Comparative effectiveness research (CER)
Comparative effectiveness research provides a promising framework to identify best practices and improve outcome after TBI. CER is the generation and synthesis of evidence that compares the benefits and harms of alternative methods to prevent, diagnose, treat, and monitor a clinical condition or to improve the delivery of care. The purpose of CER is to assist consumers, clinicians, purchasers, and policy makers to make informed decisions that will improve health care at both the individual and population levels.
Until recently randomized controlled trials (RCTs) were considered the gold standard for investigating benefit of interventions. RCTs generally employ strict enrolment criteria in order to study the investigational intervention in the "cleanest" setting. The downside of this approach is that results are only valid in such selected subpopulations and that generalizability to the real world context is limited. Moreover, trials are expensive and in the heterogeneous field of TBI results have been disappointing. A basic concept of CER is to study differences in care and outcome in observational studies, thus turning natural variability into an asset. In CENTER-TBI, we will exploit the existing heterogeneity in structure, process and outcome to compare treatments and interventions that are standard practice in some centres and countries but not in others. Natural links exist between CER and individualized approaches, since CER aims to identify the best treatment for the individual patient, with a specific type of injury, severity, co-morbidities and other aspects that determine optimal treatment. We see a great potential for CER in TBI because of various unique features: First, there are large between-centre and between-country differences in both outcome and management. Second, robust risk adjustment models have been developed specifically for TBI, providing the possibility to adjust for patient characteristics that affect outcome. Third, advanced statistical models, including random effect models, are available to analyze differences between centres.
Outcome after TBI is complex and multidimensional, and includes functional status, generic and disease-specific health related quality of life (HRQoL), cognitive performance, and emotional and psychosocial adjustment. CENTER-TBI will examine the time course, correlates, predictors and moderators of different aspects of outcome, explore interdependencies and tailor outcome assessment after TBI. Specific topics addressed include the relative applicability to different (severity) strata, the incidence and development of PTSD in the three strata, relationships between outcome and TBI characterization (MRI, biomarkers, sociodemographic and psycho-social data, etc.). We aim to develop a multidimensional outcome classification.
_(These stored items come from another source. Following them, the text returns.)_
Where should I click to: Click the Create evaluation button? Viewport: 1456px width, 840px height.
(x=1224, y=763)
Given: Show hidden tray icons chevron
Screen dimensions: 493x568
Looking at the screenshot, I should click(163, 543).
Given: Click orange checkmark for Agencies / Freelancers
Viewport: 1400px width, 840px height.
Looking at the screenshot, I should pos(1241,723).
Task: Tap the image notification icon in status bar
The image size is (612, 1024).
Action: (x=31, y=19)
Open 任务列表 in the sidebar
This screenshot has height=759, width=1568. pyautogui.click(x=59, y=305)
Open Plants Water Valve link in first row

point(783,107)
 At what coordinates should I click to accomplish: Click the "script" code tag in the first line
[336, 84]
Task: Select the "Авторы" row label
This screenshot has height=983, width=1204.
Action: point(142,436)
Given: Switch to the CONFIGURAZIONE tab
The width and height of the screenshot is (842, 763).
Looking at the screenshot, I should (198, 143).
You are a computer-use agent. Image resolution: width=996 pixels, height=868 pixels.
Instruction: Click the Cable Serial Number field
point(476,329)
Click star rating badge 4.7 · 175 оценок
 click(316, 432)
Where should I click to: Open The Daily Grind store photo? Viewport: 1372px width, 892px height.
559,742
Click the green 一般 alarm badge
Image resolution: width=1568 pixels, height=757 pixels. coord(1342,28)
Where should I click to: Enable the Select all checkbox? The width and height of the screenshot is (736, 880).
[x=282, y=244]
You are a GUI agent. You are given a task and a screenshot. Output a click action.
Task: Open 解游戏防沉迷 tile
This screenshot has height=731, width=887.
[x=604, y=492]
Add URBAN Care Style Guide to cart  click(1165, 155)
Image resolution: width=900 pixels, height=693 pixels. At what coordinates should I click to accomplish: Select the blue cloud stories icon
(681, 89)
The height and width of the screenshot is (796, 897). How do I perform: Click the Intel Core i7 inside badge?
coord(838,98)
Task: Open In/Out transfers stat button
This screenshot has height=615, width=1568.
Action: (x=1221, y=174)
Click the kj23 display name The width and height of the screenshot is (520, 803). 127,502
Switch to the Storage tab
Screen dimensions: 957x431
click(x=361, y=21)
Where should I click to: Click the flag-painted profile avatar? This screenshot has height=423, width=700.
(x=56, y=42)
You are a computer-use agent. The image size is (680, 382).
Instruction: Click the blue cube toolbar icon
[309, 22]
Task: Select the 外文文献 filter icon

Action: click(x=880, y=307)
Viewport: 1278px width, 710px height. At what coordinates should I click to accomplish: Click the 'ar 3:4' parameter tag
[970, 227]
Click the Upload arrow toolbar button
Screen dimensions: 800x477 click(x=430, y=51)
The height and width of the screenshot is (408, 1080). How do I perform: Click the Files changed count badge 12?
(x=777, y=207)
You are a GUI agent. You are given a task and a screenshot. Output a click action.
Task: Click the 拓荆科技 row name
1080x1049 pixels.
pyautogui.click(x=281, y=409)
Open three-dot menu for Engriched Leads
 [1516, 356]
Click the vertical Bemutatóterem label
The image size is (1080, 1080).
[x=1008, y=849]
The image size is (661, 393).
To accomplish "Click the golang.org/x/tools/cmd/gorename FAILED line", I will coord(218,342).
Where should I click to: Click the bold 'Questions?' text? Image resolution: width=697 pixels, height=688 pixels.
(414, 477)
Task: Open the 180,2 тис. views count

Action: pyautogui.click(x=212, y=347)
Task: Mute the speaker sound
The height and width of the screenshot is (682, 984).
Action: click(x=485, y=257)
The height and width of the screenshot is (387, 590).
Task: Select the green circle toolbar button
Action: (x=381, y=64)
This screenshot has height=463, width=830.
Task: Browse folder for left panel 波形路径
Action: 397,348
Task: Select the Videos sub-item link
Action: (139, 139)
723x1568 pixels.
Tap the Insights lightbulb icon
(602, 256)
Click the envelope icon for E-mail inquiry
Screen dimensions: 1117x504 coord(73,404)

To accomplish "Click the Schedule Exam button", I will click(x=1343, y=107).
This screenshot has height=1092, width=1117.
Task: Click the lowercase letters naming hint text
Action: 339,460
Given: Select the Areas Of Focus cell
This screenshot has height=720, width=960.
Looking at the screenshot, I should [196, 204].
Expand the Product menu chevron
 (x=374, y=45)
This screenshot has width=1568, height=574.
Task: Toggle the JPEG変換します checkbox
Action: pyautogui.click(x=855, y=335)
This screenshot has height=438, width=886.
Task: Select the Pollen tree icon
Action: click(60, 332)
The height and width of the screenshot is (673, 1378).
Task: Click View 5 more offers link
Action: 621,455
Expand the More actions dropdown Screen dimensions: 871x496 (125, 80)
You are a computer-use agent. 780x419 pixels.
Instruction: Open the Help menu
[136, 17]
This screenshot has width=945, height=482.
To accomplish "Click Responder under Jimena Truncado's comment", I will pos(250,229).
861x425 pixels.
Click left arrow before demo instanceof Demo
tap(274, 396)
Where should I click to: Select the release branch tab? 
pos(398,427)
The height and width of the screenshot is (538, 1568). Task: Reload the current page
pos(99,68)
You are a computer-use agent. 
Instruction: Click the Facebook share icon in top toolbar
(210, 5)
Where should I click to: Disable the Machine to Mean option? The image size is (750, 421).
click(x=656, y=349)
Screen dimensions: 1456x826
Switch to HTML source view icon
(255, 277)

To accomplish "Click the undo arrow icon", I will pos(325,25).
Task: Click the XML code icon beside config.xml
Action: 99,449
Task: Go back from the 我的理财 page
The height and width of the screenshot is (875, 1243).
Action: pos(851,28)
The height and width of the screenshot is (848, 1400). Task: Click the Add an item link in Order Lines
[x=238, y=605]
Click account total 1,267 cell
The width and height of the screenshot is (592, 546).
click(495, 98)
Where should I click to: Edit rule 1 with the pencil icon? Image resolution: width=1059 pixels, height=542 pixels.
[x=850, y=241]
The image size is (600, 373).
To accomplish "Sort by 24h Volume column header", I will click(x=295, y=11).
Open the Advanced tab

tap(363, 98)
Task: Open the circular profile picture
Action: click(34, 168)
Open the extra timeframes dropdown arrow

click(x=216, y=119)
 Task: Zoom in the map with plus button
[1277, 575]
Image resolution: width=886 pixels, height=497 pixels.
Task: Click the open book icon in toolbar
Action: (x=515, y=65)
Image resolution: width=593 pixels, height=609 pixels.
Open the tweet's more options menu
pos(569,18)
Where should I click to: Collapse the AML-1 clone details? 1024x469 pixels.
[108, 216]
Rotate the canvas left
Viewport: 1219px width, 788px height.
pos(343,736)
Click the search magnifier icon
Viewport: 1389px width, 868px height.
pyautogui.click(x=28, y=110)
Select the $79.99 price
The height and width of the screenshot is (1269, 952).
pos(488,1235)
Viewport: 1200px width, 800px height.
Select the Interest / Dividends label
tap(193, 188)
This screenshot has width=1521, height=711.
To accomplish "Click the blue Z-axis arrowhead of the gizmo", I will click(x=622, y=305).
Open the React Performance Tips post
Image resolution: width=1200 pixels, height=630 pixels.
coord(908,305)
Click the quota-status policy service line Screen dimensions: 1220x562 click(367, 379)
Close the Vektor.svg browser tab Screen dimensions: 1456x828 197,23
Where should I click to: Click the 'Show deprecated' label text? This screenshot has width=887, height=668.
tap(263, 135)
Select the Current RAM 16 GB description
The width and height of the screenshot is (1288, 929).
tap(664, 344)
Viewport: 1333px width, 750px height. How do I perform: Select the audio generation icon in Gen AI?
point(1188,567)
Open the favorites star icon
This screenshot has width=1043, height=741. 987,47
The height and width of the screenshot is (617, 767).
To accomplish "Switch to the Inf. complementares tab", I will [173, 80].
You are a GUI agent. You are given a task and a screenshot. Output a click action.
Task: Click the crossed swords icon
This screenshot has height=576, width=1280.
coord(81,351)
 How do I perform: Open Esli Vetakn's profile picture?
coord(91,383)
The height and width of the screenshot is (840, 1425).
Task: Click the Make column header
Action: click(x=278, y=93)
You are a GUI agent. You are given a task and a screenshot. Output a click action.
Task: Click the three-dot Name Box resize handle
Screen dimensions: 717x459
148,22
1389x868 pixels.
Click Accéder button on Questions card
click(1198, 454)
Full assessments, including neuropsychological testing, will be performed as a cross-sectional study at the primary outcome time points (3 months for ER stratum, 6 months for admission and ICU strata). Furthermore, all patients undergoing longitudinal MRI studies will receive repeated neuropsychological testing. Longitudinal follow up across multiple time points is based upon the use of an abbreviated subset of assessments, which can be administered by postal questionnaire or web-based completion.